DIRECTIONS FOR THIS TASK:
Once the records have been read, set every one down as it stands.

RECORDS SUPPLIED:
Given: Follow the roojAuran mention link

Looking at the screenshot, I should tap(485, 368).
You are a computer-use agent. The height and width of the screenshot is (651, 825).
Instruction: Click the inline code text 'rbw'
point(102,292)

REPLY:
Given: Follow the roojAuran mention link

Looking at the screenshot, I should tap(485, 368).
You are a computer-use agent. The height and width of the screenshot is (651, 825).
Instruction: Click the inline code text 'rbw'
point(102,292)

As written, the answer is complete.